Tuesday, November 15, 2011

Cranberry Sauce


Picture by Skinny Taste 
Well it was always something I overlooked at the Thanksgiving table when I was a kid. That cranberry sauce, with the lines from the can still visible, never appealed to be. It came as a surprise to most people however because I love cranberry anything, juice, bread, muffins etc... but not cranberry sauce. That is until I had real fresh cranberry sauce. Now I can't have a Thanksgiving meal (or leftovers) without it. I have made it in the past the traditional whole cranberry way, with water, sugar, and cranberries boiled on the stove. This year I am going to be making a new recipe that I got from my favorite healthy cooking blog Skinny Taste (you will recall the sweet potato pie came from that sight too). This gal has done a knock out job on making delicious recipes with less fat and calories without adding fake phony food and keeping the taste.

So this year to lighten up our cranberry sauce by reducing the 2 cups of white sugar that is usually used to sweeten and extract the juices from the cranberries, we are going to be having a Cranberry Pear Sauce. The recipe still uses the whole cranberries but uses ripe pears to help sweeten the cranberries and also uses Agave Nectar.

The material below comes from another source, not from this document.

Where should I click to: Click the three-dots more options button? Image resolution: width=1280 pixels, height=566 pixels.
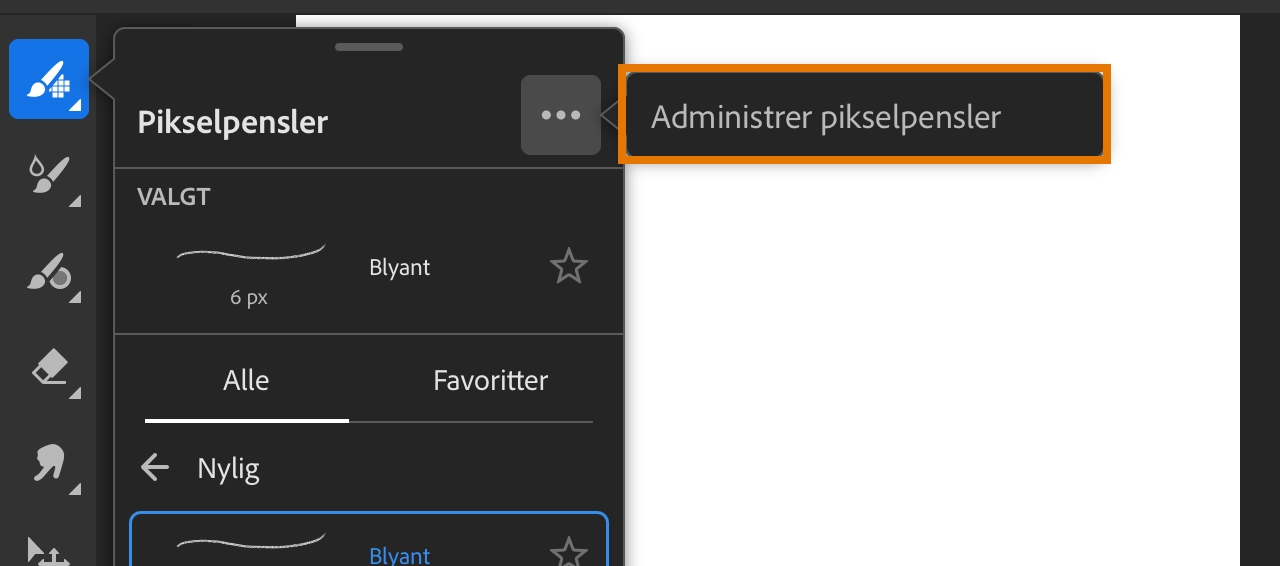(560, 115)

I did a little research on why agave nectar was being used as a substitute for sugar and found basically two big points. The first is that it is sweeter then sugar and less viscus then honey so it
makes for a good sweetener, the second was that it doesn't effect blood sugar levels like sugar does. So even thought packs 60 calories per table spoon (vs 40 calories in sugar) it isn't swing blood sugar levels and it is 1.5 times sweeter then sugar so you can use less and still satisfy that sweet tooth. I guess it really isn't that new a thing but I'm not diabetic and don't know many who are (that I'm making food with at least), so it is new to me.

I can't wait to try this recipe and please check out Gina's Skinny Taste as well.